Exercise description »
Beginning with the line containing "You are a computer-use agent. This", write out each line exactly through the end of the listing, and skip all pictures.

++++

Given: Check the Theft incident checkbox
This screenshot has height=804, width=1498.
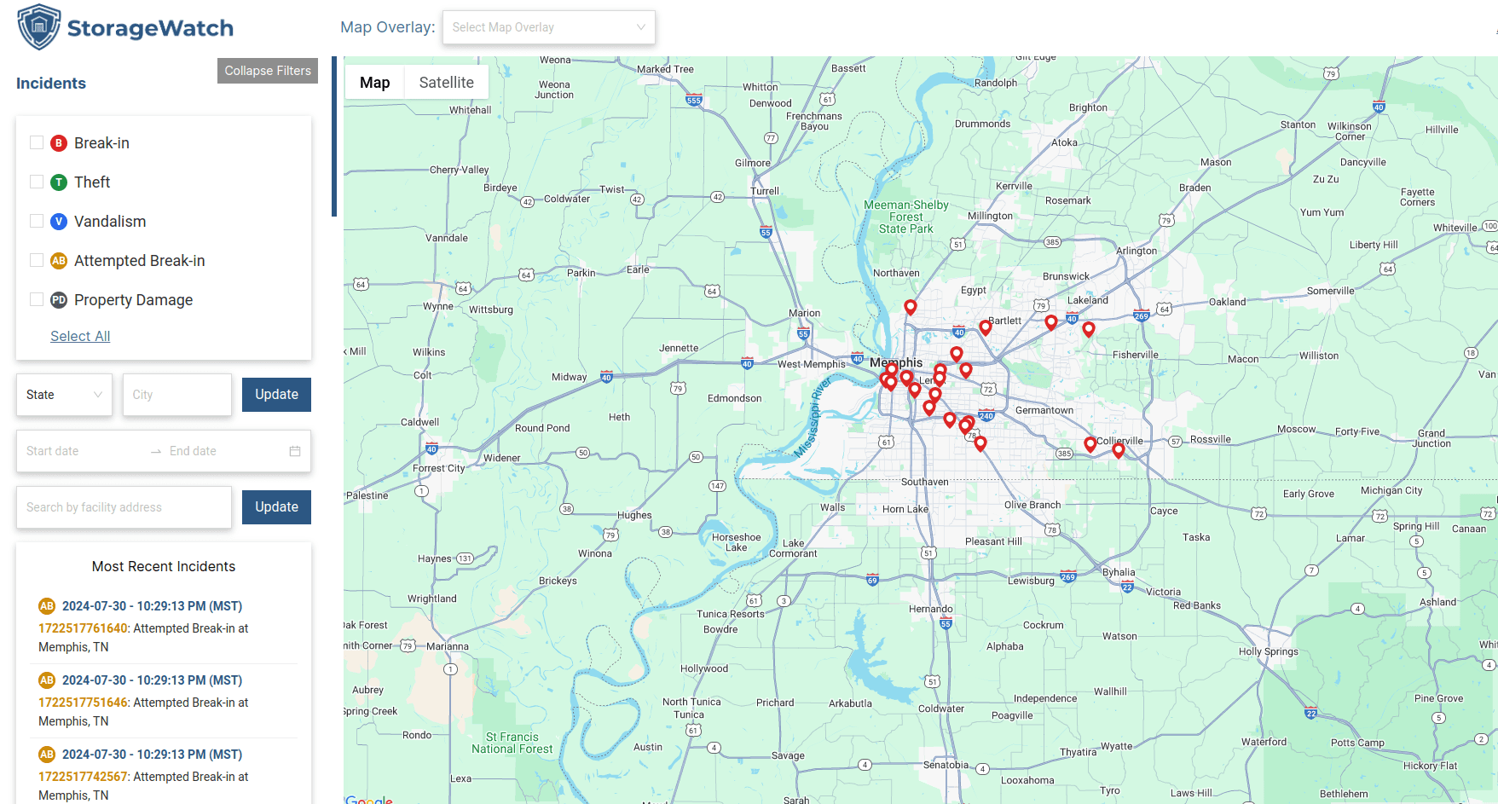Looking at the screenshot, I should [x=37, y=182].
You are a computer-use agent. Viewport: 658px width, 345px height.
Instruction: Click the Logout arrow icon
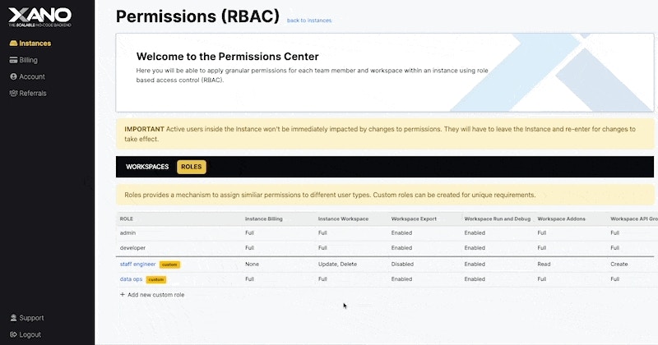pos(13,334)
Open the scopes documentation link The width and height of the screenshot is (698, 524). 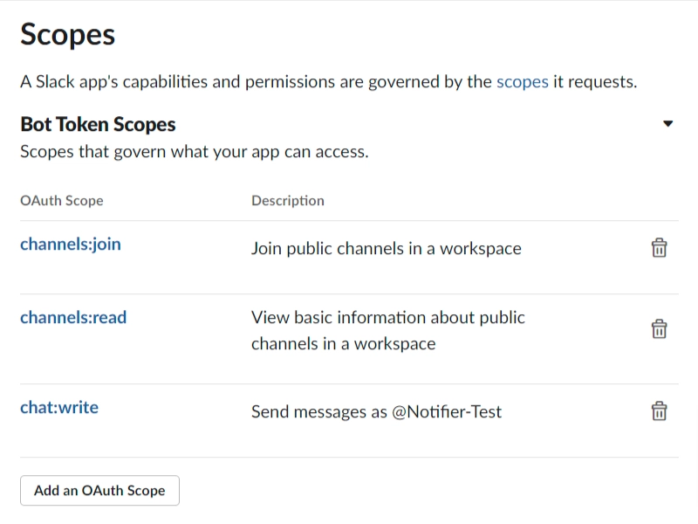[x=522, y=83]
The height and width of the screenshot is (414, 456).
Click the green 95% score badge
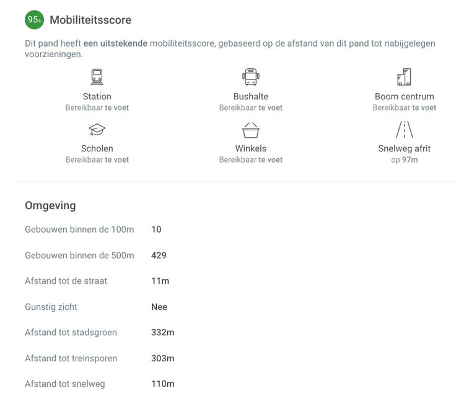(x=34, y=20)
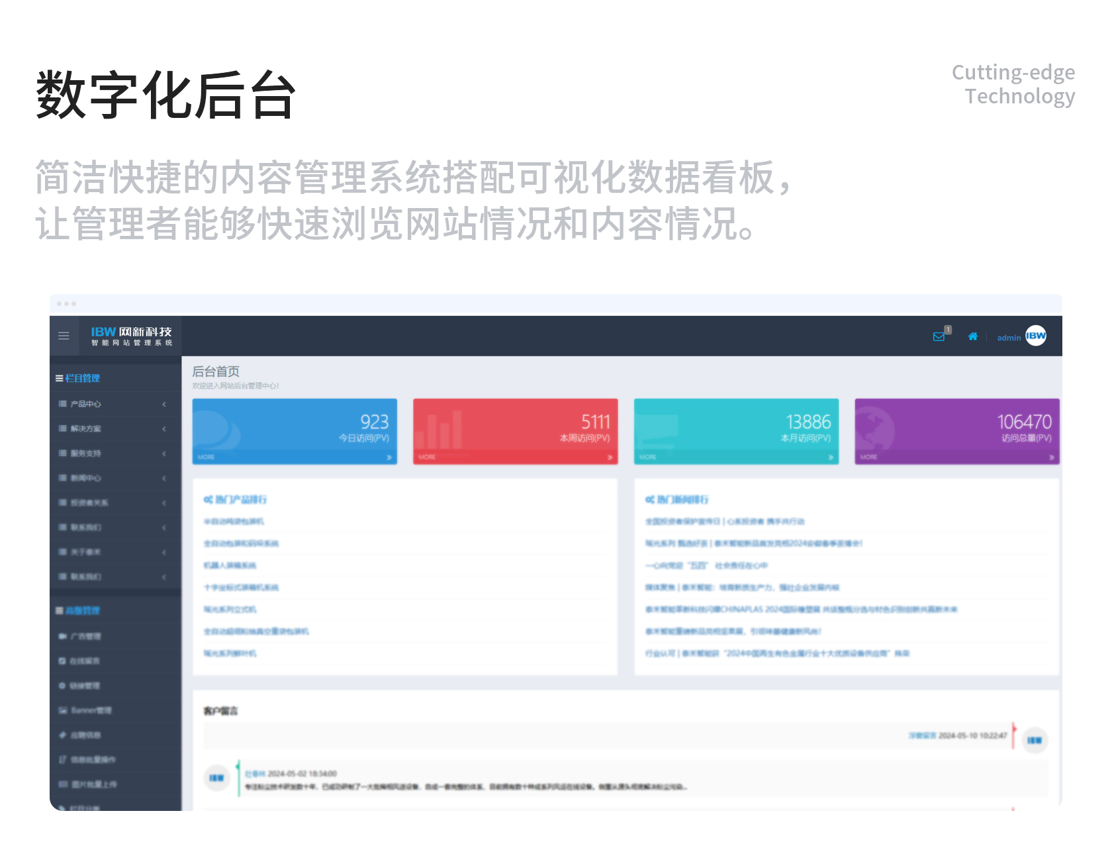Click the hamburger menu icon in header
This screenshot has width=1112, height=852.
[64, 336]
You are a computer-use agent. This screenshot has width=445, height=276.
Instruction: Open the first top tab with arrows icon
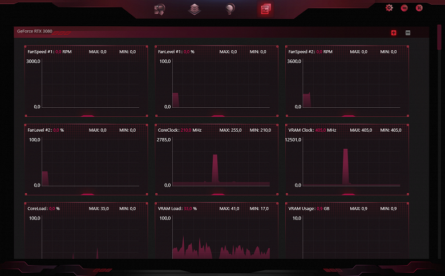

++++

Reply to the task »
You are a computer-use agent. This screenshot has width=445, height=276.
Instruction: Open the first top tab with arrows icon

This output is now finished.